**REQUIREMENT:** Copy the material below, starting at the line that contains "How do I perform: Click the 2026" and stopping after the line that contains "Action: point(74,47)", and change "magnifier" to "magnifying glass". Keep everything else the same.
══ PROVIDED DATA ══
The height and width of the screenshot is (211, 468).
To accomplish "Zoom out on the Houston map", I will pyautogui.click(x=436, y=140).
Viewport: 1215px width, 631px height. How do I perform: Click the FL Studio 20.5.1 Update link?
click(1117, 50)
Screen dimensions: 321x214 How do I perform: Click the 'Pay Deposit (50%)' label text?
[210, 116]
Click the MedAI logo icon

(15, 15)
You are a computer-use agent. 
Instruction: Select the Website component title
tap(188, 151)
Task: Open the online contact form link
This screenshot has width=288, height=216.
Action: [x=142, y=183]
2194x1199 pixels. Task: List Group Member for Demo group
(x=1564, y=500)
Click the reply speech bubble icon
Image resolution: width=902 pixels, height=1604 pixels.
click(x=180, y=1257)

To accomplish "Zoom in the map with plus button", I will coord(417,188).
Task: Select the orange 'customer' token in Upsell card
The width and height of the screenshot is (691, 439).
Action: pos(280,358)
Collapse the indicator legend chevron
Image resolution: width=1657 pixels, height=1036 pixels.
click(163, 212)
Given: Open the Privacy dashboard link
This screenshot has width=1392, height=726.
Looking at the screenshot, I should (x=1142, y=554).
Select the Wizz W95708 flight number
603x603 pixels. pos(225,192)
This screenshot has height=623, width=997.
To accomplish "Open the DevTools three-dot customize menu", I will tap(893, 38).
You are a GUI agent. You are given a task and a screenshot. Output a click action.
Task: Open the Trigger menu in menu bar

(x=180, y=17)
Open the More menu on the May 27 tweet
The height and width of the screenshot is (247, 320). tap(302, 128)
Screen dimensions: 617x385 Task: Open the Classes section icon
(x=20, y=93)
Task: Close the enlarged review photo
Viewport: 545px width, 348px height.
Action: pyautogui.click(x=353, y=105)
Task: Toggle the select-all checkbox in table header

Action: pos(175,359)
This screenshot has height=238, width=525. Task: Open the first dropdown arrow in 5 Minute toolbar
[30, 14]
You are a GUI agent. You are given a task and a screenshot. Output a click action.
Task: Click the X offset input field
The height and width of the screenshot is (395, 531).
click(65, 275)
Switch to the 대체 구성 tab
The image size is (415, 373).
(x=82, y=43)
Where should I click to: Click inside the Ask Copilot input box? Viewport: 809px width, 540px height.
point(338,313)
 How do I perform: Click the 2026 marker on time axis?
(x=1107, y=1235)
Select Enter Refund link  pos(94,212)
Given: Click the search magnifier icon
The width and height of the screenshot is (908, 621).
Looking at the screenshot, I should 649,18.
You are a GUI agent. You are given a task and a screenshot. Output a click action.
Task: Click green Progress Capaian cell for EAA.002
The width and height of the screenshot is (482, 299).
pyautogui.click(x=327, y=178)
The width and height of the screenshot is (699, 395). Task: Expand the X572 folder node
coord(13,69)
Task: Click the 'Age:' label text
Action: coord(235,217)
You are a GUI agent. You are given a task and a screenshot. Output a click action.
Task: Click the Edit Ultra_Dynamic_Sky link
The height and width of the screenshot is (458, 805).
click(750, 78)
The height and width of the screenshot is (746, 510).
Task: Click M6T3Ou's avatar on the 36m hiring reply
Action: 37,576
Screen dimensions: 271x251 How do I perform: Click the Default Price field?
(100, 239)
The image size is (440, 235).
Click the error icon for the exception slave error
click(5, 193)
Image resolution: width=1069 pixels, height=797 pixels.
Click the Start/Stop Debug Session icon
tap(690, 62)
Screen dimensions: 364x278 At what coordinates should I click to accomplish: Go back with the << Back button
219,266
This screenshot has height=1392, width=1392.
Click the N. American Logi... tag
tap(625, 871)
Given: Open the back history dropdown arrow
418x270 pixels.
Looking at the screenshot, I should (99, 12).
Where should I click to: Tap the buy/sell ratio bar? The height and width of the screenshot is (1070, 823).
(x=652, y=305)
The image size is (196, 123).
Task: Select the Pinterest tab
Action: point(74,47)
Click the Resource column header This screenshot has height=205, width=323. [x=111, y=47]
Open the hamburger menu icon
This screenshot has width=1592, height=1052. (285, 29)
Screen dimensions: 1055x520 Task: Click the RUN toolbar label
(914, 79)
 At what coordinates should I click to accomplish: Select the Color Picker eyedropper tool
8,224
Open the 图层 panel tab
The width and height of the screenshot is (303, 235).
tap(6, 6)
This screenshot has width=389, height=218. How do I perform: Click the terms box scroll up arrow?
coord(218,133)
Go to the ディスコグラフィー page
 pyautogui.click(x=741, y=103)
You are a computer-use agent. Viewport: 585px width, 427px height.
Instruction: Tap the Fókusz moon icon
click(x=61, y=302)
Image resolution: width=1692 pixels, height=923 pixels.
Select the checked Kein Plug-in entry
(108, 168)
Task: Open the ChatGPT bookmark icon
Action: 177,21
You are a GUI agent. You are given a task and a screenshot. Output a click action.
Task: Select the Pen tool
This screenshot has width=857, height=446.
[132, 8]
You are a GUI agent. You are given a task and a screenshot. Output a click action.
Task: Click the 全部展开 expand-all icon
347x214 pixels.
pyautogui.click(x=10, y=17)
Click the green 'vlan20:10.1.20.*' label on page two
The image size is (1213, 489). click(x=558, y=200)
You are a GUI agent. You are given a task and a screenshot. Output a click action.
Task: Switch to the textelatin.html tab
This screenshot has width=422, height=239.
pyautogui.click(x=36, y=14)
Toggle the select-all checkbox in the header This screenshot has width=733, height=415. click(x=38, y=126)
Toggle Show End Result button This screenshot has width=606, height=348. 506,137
═══
**TASK ANSWER:**
 How do I perform: Click the 2026 marker on time axis?
(x=1107, y=1235)
Select Enter Refund link  pos(94,212)
Given: Click the search magnifying glass icon
The width and height of the screenshot is (908, 621).
Looking at the screenshot, I should 649,18.
You are a GUI agent. You are given a task and a screenshot. Output a click action.
Task: Click green Progress Capaian cell for EAA.002
The width and height of the screenshot is (482, 299).
pyautogui.click(x=327, y=178)
The width and height of the screenshot is (699, 395). Task: Expand the X572 folder node
coord(13,69)
Task: Click the 'Age:' label text
Action: coord(235,217)
You are a GUI agent. You are given a task and a screenshot. Output a click action.
Task: Click the Edit Ultra_Dynamic_Sky link
The height and width of the screenshot is (458, 805).
click(750, 78)
The height and width of the screenshot is (746, 510).
Task: Click M6T3Ou's avatar on the 36m hiring reply
Action: 37,576
Screen dimensions: 271x251 How do I perform: Click the Default Price field?
(100, 239)
The image size is (440, 235).
Click the error icon for the exception slave error
click(5, 193)
Image resolution: width=1069 pixels, height=797 pixels.
Click the Start/Stop Debug Session icon
tap(690, 62)
Screen dimensions: 364x278 At what coordinates should I click to accomplish: Go back with the << Back button
219,266
This screenshot has height=1392, width=1392.
Click the N. American Logi... tag
tap(625, 871)
Given: Open the back history dropdown arrow
418x270 pixels.
Looking at the screenshot, I should (99, 12).
Where should I click to: Tap the buy/sell ratio bar? The height and width of the screenshot is (1070, 823).
(x=652, y=305)
The image size is (196, 123).
Task: Select the Pinterest tab
Action: point(74,47)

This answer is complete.